Supplied material ->
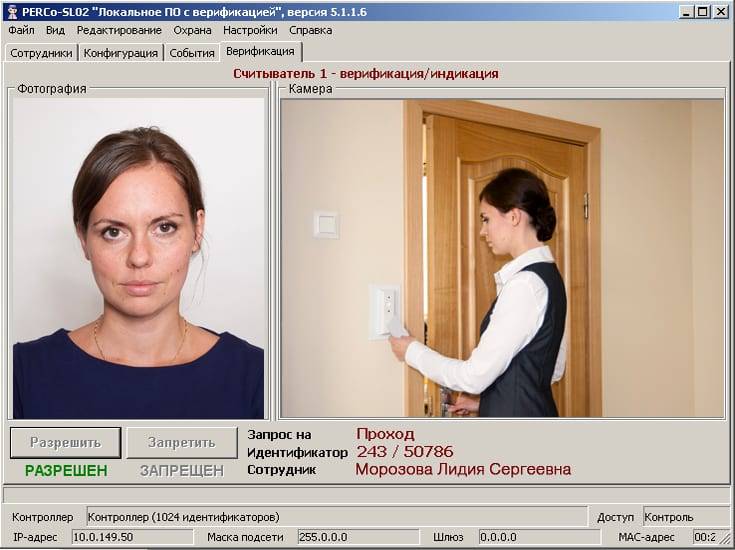Open the Настройки menu
Viewport: 735px width, 550px height.
250,30
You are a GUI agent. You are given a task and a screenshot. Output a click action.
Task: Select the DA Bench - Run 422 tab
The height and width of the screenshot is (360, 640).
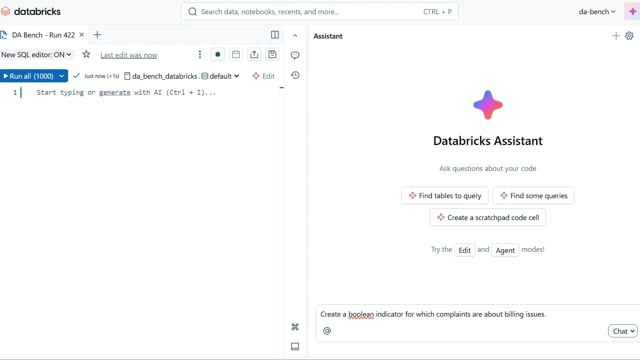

Exercise description ->
Rewrite all the rows above with "screenshot" changed to "image" everywhere and nothing else altered. Omit the pictures.

Answer to this exercise ->
Open the Настройки menu
Viewport: 735px width, 550px height.
250,30
You are a GUI agent. You are given a task and a image. Output a click action.
Task: Select the DA Bench - Run 422 tab
The height and width of the image is (360, 640).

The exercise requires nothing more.